(Extracted text begins)

Mitt Romney is following these instructions to a T, and it just might work. But all of the back-and-forth about who really wants to cut Medicare obscures a fundamental philosophical divide. Liberals see Medicare as one of the great policy successes of the last century, proof that vigorous government action can solve a difficult problem and provide enormous benefits to millions of people. Republicans don't much like Medicare at all, and they'd like it a lot better if it was less of a government program and more of a private one. This difference colors their respective analyses of the challenge we face. Conservatives say we have a Medicare spending problem, and the way to solve it is to spend less on Medicare. Liberals say we have a health care spending problem, and the way to solve it is to bring down the cost of health care.

You could easily just spend less on Medicare–give every senior a voucher for a couple of thousand dollars and be done with it. But that would do nothing to solve the larger health care problem, and would entail a spectacular cost in human suffering as millions of seniors go without health care in the way they did before 1965. That's why liberals want to use Medicare, the biggest player (and payer) within the health care system, to bring about system-wide changes that will bring down costs for everyone.

(Extracted text ends)
(Dataset section begins)

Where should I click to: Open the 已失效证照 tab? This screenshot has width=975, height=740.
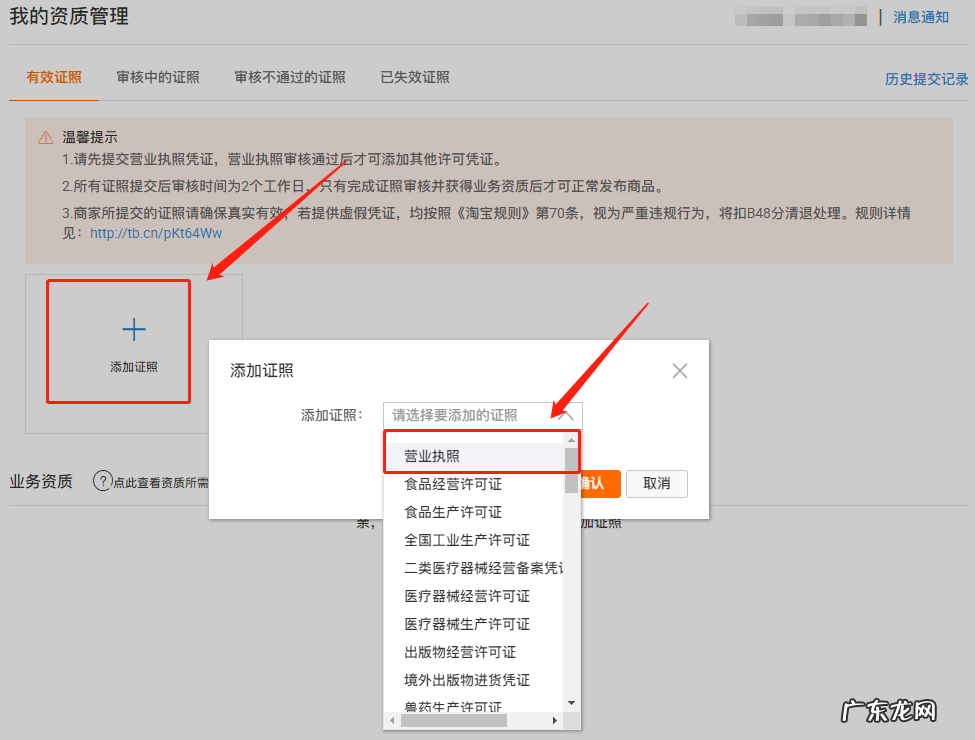point(412,76)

(Dataset section ends)

• Problem: In the Medicare text, what do conservatives say is the way to solve the problem? These lines are separate material and have no connection to the Medicare text.

• Written solution: Spend less on Medicare.